At sixty, Chido Onumah embodies a constellation of virtues that have become increasingly rare: moral clarity devoid of noise, influence unaccompanied by vanity, and leadership untainted by self-advertisement.
On April 10, my friend turned brother, Chido Onumah, turns 60. For a man who has spent a lifetime lifting others, shaping minds, and insisting with unwavering conviction that truth must never be bartered, this is no occasion for muted acknowledgment. It is one that calls for drums, loud and unrestrained.
You may not have encountered Chido. He is an arresting personality, hewn, as it were, from tempered steel. Not that you could tell from the mollifying voice that greets you on first contact. It carries a softness that perfectly complements a gracious, almost self-effacing demeanor. You might even walk away thinking he is too refined for the abrasiveness of our public space. That would be your first mistake. Very quickly, you realize that his voice is the only soft thing about him.

The circumstances of our first connection have receded into the haze of memory, but I recall vividly that Sunday afternoon when I placed a cold call after encountering an article he had written years earlier. That conversation was nothing short of catalytic. It revealed a profound convergence of worldview, an impatience with mediocrity, a deep-seated intolerance for failed leadership, and an unyielding commitment to accountability.
At the time, I was nurturing a quiet yet resolute ambition to establish a media platform dedicated to the truthful interrogation of governance in Southeast Nigeria. I believed then, as I do now, that many of the region’s afflictions are not the products of fate but the consequences of sustained misgovernance. I was convinced that rigorous journalism could serve as a corrective force. Yet I was, by all measures an outsider to media, long on vision and short on experience. What I needed was a steady, discerning hand. I found that in Chido.

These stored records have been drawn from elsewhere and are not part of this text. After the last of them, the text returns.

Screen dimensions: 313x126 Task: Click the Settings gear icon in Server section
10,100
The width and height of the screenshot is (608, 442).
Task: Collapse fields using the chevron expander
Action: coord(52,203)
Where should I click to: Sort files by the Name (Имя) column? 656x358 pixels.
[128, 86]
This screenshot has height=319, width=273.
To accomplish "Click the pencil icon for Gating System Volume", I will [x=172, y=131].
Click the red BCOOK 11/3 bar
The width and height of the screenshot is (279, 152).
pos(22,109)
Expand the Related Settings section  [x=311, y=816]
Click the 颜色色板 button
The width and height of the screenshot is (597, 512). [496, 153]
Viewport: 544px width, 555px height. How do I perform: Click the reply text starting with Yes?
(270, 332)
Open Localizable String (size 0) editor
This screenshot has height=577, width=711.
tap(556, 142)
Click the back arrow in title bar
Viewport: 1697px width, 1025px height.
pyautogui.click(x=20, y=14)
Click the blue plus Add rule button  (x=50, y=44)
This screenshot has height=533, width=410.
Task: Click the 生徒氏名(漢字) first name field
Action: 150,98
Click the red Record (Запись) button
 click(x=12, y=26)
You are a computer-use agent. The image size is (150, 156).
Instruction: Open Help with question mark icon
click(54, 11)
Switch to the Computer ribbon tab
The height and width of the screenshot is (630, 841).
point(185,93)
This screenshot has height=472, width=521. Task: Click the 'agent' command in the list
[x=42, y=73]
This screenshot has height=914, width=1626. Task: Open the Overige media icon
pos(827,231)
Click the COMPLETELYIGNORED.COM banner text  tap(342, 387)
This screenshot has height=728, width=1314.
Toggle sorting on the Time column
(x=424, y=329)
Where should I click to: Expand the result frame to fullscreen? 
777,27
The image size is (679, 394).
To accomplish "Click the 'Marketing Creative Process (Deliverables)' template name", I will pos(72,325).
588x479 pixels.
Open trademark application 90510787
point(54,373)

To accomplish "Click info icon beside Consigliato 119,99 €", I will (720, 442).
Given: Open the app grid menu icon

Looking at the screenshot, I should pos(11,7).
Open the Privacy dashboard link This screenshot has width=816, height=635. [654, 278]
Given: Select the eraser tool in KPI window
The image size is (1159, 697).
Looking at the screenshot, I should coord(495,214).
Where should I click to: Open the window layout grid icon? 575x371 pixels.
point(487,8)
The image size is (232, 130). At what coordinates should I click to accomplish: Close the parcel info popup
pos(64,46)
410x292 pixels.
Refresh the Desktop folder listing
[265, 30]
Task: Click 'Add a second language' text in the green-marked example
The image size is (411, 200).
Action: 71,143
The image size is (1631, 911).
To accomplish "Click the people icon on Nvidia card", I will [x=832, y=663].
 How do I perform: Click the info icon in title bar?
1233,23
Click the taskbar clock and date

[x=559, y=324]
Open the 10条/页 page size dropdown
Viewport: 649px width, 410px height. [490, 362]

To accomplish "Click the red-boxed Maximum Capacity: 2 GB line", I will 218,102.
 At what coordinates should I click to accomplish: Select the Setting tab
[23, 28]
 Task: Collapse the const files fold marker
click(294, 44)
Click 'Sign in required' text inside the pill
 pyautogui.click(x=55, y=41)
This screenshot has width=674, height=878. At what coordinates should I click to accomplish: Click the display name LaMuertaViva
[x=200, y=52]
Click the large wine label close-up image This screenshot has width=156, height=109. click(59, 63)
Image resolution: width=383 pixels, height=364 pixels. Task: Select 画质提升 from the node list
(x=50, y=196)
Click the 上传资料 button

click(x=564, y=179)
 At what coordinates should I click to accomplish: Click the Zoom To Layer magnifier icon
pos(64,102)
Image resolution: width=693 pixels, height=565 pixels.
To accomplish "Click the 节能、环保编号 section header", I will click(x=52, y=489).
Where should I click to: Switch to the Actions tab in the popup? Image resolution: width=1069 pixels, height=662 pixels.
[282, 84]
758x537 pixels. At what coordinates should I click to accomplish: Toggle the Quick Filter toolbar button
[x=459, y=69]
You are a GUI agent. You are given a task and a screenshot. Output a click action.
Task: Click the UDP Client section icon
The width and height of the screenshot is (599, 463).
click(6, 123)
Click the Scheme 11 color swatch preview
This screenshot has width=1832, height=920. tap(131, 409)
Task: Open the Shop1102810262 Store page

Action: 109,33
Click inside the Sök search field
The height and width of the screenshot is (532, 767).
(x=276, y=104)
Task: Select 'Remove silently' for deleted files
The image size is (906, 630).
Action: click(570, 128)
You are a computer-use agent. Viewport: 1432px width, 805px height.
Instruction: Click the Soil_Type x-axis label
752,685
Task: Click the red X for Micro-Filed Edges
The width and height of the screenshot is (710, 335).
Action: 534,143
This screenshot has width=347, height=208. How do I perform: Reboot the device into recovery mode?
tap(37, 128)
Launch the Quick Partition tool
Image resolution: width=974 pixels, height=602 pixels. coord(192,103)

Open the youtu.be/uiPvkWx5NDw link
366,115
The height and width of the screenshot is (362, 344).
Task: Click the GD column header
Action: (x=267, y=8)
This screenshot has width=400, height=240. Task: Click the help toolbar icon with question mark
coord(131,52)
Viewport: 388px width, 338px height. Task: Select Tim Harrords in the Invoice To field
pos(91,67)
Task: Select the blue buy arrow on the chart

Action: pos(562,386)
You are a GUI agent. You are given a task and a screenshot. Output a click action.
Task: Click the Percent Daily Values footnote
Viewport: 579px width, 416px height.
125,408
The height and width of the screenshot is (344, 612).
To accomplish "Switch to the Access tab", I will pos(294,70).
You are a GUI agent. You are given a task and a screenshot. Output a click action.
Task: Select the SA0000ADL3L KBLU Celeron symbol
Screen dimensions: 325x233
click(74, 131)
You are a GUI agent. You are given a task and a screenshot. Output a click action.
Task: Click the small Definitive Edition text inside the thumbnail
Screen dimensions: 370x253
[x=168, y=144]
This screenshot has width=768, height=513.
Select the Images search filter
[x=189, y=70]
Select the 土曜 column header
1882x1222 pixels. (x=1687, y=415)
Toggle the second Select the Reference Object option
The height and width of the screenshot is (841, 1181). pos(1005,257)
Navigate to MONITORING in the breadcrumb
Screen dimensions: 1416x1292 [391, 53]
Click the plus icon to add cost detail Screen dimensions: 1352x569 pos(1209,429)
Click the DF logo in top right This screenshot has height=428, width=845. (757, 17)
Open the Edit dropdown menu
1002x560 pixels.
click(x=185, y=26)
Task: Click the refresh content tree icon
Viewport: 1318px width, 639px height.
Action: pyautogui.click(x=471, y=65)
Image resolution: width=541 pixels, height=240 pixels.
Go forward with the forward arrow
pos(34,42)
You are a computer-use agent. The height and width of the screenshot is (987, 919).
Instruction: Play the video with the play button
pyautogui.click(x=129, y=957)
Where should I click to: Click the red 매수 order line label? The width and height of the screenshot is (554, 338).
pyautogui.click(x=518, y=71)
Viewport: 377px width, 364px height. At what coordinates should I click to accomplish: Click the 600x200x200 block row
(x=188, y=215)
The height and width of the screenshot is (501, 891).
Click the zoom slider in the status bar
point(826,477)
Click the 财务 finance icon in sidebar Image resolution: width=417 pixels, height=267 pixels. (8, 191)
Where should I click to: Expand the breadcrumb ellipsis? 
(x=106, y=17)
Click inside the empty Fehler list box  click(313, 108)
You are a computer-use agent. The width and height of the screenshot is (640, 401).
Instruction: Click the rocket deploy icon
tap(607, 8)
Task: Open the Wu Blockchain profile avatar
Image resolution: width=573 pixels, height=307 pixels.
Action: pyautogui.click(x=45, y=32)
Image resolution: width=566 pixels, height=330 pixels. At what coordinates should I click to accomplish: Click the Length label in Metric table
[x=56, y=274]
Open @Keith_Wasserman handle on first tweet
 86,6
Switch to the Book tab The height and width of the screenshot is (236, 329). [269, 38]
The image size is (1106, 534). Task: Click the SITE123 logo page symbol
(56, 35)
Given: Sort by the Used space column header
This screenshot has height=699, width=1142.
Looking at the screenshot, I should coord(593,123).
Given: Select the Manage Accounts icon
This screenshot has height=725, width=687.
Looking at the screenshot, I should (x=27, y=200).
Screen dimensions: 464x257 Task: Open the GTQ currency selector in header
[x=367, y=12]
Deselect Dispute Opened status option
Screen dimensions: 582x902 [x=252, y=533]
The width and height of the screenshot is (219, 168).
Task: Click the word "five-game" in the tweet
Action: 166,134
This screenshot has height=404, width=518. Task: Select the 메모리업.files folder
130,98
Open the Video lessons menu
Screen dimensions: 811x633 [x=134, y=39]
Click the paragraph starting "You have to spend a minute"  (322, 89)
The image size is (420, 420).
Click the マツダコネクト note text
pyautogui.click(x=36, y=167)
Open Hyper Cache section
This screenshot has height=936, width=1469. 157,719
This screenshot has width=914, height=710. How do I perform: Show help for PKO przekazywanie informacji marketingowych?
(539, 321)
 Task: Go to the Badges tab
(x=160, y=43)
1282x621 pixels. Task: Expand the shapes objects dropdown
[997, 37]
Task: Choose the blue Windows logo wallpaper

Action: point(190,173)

Months later, I flew across the Atlantic to meet him in Abuja. That meeting, which also had the thoughtful presence of Patrick Okigbo III, marked the genesis of a journey whose full contours neither of us could then apprehend. We discussed the impossible, building an independent media organization in a clime where truth is often compromised by proximity to power. It was, by every definition, a moonshot. Yet we proceeded with deliberate intent.
Today, Ikenga Media stands as a compelling testament to what conviction, discipline, and principled leadership can engender. Under Chido’s seasoned stewardship as a journalist, we have evolved into a credible and respected brand, trusted to narrate the story of Southeast Nigeria without fear or favor. Through investigative reporting, we have excavated truths long buried beneath layers of silence. Through our monthly town halls, we have cultivated a forum where difficult conversations are neither deferred nor diluted. Through intentional training initiatives, we are shaping a new cadre of media professionals who recognize that journalism is a vocation, not a commercial transaction. Throughout this journey, Chido has remained our unwavering compass.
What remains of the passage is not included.